▶ [Texto]:
David Bowie fue un crack, un artista integral de los pies a la cabeza. Pero no hace falta ser David Bowie para morir con arte. Finalmente, para todas aquellas personas, su determinación de no seguir viviendo “así” fue una liberación, y morir en paz un privilegio de un destino que ellos, y sólo ellos, se habían ganado.
(Publicado en la revista 73, diciembre 2016, de la AFDMD)
Volviendo a Bowie, para que su muerte fuera una obra de arte tenía tres opciones: una sedación, una eutanasia o un suicidio asistido (o acompañado). En el fondo, ¿Qué más da? En realidad, desde un punto de vista moral, de lo que culturalmente consideramos que está bien o mal, si se respeta la libertad no existen diferencias significativas entre una u otra de estas opciones. Lo que importa es que, ya sea David, Juan o Manuela, las personas mueran lo mejor posible, incluso bien, a gusto, con una buena asistencia y cuando ellas deseen o cuando, tras un duro proceso de enfermedad, estén resignados a que por fin llegue la muerte (que ya es hora). A estas alturas de siglo es sorprendente que en los países desarrollados el derecho a morir dependa del país dónde se viva y en el mismo país, del médico que a uno le toque, es decir, a quién se conozca y con qué medios económicos se cuente para buscar otro profesional, en el extranjero si es necesario.
Todos los profesionales que tengan contacto con la muerte deberían saber cómo aliviar ese proceso, en qué consiste el abordaje paliativo, cómo se tratan los síntomas que el médico le menciona a Bowie. También la angustia. Pero morir bien, como Bowie, en el momento oportuno, hacer de la experiencia de la muerte una última obra de arte, no será posible si los médicos no entienden que respetar la voluntad de morir –seria, reiterada, inequívoca– del paciente es un imperativo moral. En este sentido los cuidados paliativos tienen una doble responsabilidad: por supuesto aliviar el sufrimiento, pero también no generar aún más angustia negando la voluntad de morir.

▶ [Listado de datos]:
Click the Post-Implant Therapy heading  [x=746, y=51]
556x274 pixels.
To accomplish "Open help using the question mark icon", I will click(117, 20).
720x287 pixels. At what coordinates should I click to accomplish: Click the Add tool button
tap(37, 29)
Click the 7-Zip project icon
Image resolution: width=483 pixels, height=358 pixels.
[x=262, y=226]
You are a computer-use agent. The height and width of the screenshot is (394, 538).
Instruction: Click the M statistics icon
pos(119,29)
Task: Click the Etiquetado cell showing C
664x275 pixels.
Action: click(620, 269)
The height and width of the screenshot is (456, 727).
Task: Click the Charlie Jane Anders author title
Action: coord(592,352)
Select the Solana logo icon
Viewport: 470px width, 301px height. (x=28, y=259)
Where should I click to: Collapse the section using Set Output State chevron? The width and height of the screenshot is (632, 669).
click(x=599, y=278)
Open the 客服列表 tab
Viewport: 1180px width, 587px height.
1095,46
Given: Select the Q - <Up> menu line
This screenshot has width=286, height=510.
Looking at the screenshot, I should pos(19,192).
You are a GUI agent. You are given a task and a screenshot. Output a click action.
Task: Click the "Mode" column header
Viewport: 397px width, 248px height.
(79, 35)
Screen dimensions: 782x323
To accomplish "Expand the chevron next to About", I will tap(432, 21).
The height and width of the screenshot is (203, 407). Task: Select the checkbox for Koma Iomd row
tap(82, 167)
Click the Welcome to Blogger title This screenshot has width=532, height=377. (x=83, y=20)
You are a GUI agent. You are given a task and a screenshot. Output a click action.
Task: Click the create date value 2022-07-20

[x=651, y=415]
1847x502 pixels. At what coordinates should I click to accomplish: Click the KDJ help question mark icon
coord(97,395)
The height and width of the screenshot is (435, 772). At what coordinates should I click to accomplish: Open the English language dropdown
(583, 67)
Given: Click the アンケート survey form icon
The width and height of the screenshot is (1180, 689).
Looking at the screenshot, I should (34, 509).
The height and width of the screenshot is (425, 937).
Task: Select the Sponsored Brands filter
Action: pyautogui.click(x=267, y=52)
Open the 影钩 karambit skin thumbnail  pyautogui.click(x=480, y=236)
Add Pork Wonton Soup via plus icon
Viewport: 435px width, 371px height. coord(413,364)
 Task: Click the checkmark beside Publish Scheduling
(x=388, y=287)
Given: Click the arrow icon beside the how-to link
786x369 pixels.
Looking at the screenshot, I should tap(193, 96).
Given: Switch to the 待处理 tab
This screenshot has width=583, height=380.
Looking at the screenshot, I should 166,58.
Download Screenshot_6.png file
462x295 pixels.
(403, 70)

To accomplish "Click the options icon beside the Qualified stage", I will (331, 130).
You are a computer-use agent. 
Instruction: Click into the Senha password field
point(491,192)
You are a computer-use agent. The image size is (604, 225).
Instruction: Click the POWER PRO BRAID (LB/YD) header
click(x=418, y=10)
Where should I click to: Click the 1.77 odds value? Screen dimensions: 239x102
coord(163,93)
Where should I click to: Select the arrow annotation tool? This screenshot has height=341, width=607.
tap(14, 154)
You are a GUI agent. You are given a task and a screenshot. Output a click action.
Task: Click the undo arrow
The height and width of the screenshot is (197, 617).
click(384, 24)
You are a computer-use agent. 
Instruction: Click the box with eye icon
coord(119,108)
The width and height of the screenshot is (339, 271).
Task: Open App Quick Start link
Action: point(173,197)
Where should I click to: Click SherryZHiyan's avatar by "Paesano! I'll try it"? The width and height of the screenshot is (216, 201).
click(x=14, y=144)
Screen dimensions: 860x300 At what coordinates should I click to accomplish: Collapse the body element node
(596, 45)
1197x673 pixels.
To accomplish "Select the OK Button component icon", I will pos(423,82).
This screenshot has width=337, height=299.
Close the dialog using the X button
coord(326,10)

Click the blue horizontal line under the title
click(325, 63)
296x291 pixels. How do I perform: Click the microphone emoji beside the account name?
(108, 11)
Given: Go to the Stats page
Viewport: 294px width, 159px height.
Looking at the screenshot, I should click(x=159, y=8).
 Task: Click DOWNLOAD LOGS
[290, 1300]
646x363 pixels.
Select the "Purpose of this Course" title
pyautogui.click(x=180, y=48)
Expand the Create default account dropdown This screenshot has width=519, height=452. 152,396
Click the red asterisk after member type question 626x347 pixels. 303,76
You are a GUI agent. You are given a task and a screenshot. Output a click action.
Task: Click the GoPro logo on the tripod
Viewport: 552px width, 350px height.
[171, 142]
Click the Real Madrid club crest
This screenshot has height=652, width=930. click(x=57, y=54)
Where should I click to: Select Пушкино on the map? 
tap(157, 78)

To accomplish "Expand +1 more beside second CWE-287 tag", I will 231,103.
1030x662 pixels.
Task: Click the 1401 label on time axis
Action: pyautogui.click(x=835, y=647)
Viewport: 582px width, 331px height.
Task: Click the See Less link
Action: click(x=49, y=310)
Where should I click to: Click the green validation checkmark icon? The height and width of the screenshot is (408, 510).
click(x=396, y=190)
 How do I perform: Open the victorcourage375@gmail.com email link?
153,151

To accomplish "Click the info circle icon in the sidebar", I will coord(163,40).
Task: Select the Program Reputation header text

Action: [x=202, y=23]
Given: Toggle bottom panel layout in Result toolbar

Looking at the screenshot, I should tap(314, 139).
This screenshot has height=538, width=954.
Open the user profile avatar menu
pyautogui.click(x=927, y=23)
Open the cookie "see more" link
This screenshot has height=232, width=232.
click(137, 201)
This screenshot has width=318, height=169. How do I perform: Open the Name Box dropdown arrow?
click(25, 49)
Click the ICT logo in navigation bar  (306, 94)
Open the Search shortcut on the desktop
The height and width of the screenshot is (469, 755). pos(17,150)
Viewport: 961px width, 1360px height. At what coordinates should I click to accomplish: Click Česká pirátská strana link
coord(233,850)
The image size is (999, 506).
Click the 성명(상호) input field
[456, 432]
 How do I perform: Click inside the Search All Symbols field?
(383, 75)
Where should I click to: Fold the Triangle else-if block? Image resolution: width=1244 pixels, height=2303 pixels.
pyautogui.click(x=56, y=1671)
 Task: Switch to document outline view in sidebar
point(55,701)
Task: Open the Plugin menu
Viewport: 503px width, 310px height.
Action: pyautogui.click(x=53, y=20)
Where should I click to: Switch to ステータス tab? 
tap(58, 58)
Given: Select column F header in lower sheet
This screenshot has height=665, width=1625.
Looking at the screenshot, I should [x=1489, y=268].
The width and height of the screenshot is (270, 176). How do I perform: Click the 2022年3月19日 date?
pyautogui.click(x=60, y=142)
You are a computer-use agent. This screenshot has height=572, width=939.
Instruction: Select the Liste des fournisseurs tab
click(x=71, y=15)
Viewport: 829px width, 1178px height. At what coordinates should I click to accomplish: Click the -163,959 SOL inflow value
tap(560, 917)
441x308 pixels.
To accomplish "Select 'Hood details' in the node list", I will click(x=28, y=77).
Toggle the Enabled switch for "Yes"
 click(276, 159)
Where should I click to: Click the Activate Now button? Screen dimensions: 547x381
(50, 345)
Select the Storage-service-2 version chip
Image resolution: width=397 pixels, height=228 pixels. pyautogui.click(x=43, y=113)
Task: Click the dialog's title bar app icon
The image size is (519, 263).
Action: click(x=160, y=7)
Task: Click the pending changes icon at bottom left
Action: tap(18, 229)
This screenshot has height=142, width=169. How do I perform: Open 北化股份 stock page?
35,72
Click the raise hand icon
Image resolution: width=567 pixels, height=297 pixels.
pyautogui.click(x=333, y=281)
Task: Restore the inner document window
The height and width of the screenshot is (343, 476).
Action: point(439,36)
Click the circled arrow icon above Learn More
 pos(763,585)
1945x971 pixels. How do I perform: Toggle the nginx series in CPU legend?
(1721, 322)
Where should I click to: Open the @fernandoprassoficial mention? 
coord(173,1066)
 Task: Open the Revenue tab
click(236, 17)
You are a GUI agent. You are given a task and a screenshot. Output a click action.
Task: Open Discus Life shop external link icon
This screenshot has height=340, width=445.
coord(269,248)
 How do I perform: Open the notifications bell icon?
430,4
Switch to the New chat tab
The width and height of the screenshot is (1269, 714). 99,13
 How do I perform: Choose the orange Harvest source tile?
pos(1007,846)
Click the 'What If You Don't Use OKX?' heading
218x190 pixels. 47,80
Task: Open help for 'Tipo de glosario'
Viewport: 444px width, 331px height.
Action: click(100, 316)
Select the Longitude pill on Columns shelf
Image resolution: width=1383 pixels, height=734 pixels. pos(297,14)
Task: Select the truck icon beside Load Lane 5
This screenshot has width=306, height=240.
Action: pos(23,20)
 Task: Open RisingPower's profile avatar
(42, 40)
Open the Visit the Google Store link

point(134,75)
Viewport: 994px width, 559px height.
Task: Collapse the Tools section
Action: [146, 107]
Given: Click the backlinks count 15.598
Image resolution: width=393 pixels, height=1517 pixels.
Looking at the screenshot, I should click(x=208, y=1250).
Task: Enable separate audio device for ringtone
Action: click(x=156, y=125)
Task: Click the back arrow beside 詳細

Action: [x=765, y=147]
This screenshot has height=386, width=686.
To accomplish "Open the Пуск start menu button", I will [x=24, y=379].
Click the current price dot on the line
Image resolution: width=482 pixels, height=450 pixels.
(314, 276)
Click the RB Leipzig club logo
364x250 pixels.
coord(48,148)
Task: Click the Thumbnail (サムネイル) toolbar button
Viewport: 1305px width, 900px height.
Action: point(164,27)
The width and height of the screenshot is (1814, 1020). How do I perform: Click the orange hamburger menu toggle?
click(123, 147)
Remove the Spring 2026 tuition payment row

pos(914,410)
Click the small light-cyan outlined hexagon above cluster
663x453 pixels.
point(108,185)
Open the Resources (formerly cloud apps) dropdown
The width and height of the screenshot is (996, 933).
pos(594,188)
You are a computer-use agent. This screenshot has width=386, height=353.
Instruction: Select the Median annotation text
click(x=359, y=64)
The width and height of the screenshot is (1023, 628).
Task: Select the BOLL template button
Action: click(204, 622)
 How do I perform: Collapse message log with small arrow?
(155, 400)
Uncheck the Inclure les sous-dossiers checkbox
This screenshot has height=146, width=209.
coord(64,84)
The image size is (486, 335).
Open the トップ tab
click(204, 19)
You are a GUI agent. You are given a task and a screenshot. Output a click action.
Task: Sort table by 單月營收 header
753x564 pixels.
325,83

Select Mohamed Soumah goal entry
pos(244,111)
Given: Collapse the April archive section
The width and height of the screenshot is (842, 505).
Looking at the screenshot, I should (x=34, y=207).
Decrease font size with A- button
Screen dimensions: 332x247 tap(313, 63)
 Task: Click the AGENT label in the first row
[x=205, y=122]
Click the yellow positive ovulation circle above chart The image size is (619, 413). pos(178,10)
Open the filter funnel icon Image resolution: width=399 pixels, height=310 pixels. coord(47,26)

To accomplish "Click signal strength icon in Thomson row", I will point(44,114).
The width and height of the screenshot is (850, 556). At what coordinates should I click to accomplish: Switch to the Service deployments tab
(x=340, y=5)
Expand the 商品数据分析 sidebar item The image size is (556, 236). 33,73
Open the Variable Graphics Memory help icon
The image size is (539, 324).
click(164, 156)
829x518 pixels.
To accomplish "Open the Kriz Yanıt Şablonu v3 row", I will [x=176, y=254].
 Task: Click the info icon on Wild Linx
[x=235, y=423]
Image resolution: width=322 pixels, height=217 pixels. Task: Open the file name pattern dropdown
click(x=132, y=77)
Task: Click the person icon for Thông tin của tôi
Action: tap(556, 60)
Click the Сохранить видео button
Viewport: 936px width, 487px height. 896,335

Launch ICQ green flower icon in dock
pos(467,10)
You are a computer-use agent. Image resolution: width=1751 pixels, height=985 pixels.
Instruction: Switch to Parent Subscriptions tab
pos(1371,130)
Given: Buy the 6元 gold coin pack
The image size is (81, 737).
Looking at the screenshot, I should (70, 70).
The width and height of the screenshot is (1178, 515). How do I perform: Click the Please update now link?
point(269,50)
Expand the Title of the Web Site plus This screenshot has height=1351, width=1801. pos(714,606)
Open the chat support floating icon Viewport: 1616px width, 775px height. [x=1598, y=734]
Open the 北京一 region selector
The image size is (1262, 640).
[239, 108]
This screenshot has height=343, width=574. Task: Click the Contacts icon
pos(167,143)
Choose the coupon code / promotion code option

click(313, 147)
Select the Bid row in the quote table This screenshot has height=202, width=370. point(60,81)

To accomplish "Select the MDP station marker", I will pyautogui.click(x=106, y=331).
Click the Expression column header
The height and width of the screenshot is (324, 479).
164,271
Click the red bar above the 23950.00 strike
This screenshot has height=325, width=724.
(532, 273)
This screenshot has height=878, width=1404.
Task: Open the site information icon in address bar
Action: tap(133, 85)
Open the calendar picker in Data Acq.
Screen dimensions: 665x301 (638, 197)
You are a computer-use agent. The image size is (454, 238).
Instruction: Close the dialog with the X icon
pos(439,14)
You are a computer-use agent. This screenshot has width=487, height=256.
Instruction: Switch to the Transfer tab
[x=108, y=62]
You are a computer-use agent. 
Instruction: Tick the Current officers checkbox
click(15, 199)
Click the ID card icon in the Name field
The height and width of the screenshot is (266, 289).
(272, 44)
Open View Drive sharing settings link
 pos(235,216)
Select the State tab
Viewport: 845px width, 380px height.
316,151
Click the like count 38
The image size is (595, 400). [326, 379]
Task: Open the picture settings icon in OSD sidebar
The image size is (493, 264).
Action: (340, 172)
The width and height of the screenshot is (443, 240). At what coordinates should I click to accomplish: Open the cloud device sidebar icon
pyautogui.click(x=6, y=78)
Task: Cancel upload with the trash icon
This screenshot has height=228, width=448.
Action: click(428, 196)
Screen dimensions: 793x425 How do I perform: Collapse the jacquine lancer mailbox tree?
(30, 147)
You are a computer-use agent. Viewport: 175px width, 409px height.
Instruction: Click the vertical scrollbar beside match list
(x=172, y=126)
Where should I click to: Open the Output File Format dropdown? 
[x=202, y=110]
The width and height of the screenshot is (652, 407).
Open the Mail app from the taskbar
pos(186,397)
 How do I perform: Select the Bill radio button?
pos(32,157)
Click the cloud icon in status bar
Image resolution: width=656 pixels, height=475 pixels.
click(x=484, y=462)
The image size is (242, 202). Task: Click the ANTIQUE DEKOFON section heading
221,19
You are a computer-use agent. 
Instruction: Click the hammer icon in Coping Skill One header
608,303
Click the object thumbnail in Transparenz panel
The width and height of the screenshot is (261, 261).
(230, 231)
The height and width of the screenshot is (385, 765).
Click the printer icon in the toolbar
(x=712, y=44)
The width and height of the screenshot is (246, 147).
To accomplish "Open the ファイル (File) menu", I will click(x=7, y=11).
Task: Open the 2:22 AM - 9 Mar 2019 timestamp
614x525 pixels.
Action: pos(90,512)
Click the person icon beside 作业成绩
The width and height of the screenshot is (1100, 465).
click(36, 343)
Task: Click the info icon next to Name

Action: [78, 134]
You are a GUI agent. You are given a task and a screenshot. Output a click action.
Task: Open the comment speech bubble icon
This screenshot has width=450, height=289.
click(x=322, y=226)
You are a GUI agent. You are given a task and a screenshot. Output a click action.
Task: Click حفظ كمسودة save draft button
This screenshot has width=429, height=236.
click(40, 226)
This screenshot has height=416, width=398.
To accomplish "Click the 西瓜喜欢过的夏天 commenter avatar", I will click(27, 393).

▶ [Requisitos del ejercicio]:
Decide si cada afirmación concuerda con el texto sobre la muerte digna y responde sí o no, citando literalmente las palabras del texto que lo deciden.
1. El texto apareció en la revista 73 de la AFDMD, en diciembre de 2016.
2. Según el texto, aunque se respete la libertad, hay diferencias morales significativas entre la sedación, la eutanasia y el suicidio asistido.
3. El texto sostiene que los cuidados paliativos tienen una sola responsabilidad: aliviar el sufrimiento.

▶ [Respuesta]:
1. Sí: «(Publicado en la revista 73, diciembre 2016, de la AFDMD)».
2. No: «si se respeta la libertad no existen diferencias significativas entre una u otra de estas opciones».
3. No: «los cuidados paliativos tienen una doble responsabilidad: por supuesto aliviar el sufrimiento, pero también no generar aún más angustia negando la voluntad de morir».